VR-Guided Remote Control for a Mobile Sensor Gimbal
A teleoperated pitch-yaw sensor gimbal for mobile robots, combining mechanical design, embedded real-time control, VR interaction, and onboard multi-sensor SLAM support for intuitive viewpoint control.
Overview
A teleoperated pitch-yaw sensor gimbal for mobile robots, combining mechanical design, embedded real-time control, VR interaction, and onboard multi-sensor SLAM support for intuitive viewpoint control.
Details
A Viewpoint Interface for Mobile Robots
This project built a teleoperated sensor gimbal for mobile robotic platforms. The goal was to make viewpoint control more natural than keyboard or joystick commands: an operator wearing a VR headset can control the pitch-yaw gimbal direction, while the robot carries the sensing payload for inspection, data collection, and SLAM-oriented experiments.
The system was developed at HITSZ nROS-Lab between October 2022 and September 2023. My work covered the mechanical model, embedded control, human-computer interaction framework, VR application, and integration with a multi-sensor SLAM platform.
Gimbal Hardware and Embedded Control
The gimbal was designed as a two-axis module for mobile robots. The mechanical layout provides pitch-yaw actuation while keeping the sensor payload compact enough for robot mounting. The CAD model includes the sensor mounting plate, actuation structure, and supporting frame for the rotating module.

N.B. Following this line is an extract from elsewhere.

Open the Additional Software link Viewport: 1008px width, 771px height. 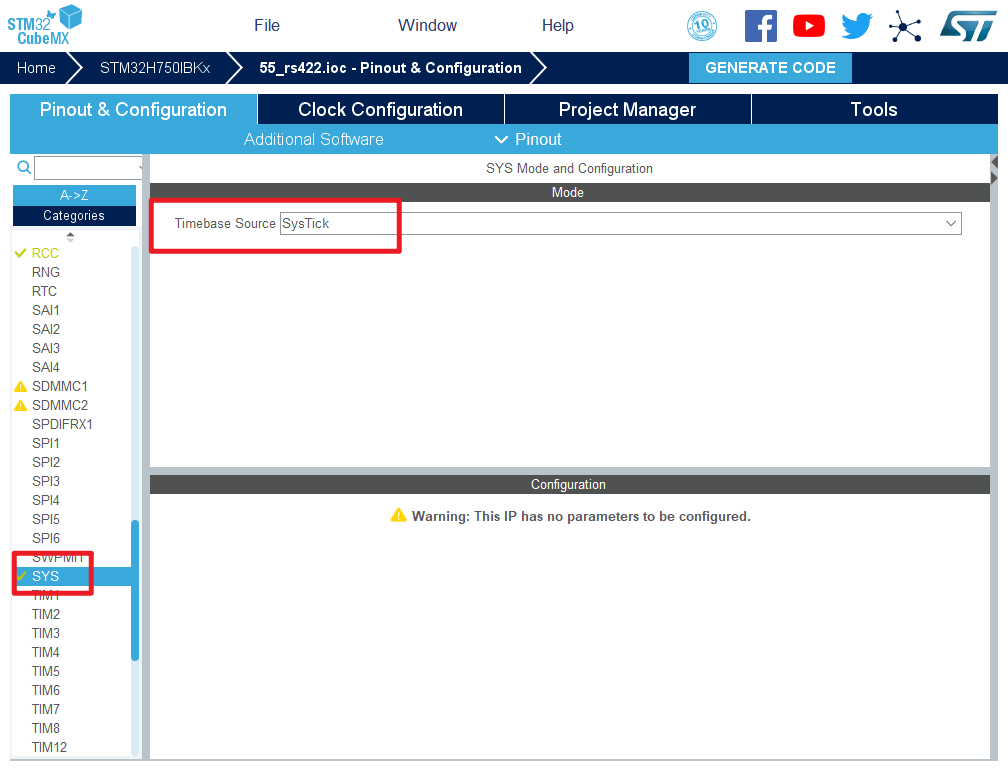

On the control side, the system required real-time embedded actuation rather than offline visualization. The embedded controller receives operator commands, drives the gimbal axes, and keeps the sensor viewpoint synchronized with the intended teleoperation input.
VR Interaction and SLAM Platform Use
The interaction layer maps VR headset motion to the mobile gimbal viewpoint. This gives the operator a more direct way to inspect the environment and steer the sensing direction, especially when the robot itself is operating remotely.
The gimbal was also used as part of a multi-sensor SLAM platform. In that setting, the controllable viewpoint is not only an operator interface, but also a way to support data acquisition and sensor placement during robotic navigation experiments.